What causes spasticity?
Spasticity is one of several clinical features/motor behaviors that may result following damage to the part of the brain or spinal cord involved in controlling voluntary movement. Collectively, these features are known as the upper motor neuron (UMN) syndrome. Spasticity is associated with a pathologically increased muscle tone. This creates stiffness and resistance to passive movement (the word ‘spasm’ originates from the Greek word, ‘spasmos’, which means to drag or pull). This change in muscle tone may increase the disability related to the disease at the origin of spasticity.
What causes the muscles to contract?
Spasticity is one of the features of upper motor neuron (UMN) syndrome. UMN syndrome is caused by damage to one (or more) areas of the central nervous system (CNS) involved in controlling voluntary movement. UMN syndrome can be divided into two broad groups – negative phenomena and positive phenomena.
Negative phenomena refer to what is lost, such as fine motor skills, strength, and motor control.
Positive phenomena are characterized by an abundance of muscle hyperactivity, such as spasticity, hypereflexia (increased stretch reflexes), clonus (uncontrollable movement of a body limb, especially the ankle), co-contractions (involuntary contractions of a limb or a part of the limb while the patient is actively moving another part (e.g., lower limb) (e.g., adduction of the shoulder while walking), or muscles spasms.

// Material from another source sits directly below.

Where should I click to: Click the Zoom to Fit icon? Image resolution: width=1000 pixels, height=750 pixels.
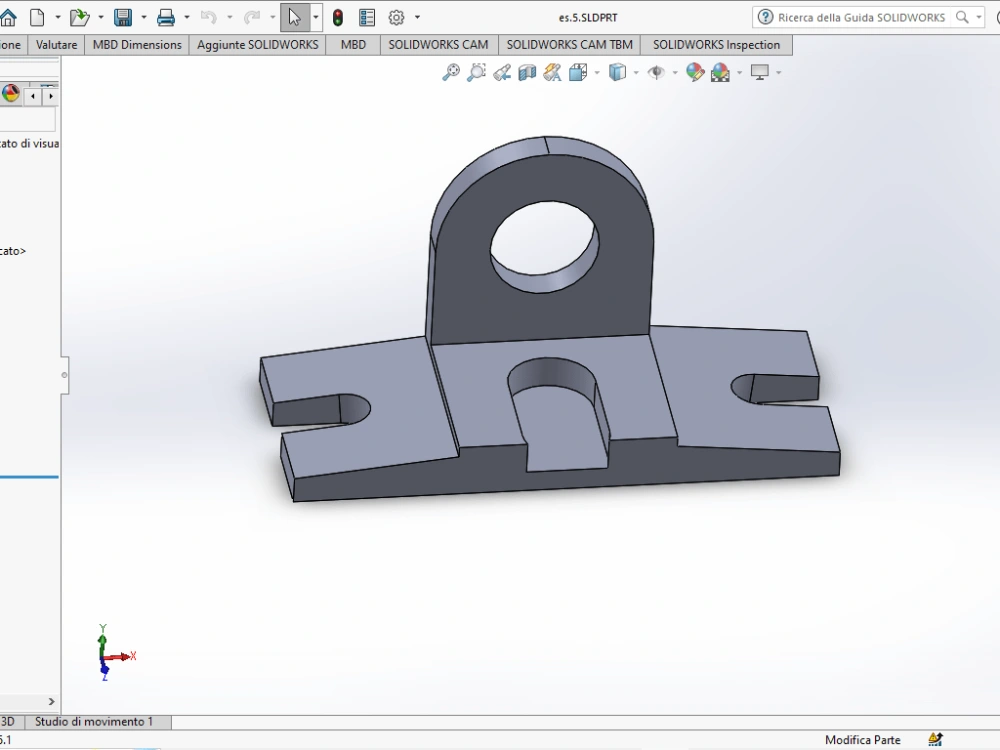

How soon after a stroke does spasticity develop?
38% of stroke survivors experience post-stroke spasticity within one year after a first stroke.
Why & how does spasticity develop?
Spasticity is one of several clinical features/motor behaviors that may result following damage to the part of the brain or spinal cord involved in controlling voluntary movement. Collectively, these features are known as the upper motor neuron (UMN) syndrome. Spasticity is associated with a pathologically increased muscle tone. This creates stiffness and resistance to passive movement (the word ‘spasm’ originates from the Greek word, ‘spasmos’, which means to drag or pull). This change in muscle tone may increase the disability related to the disease at the origin of spasticity.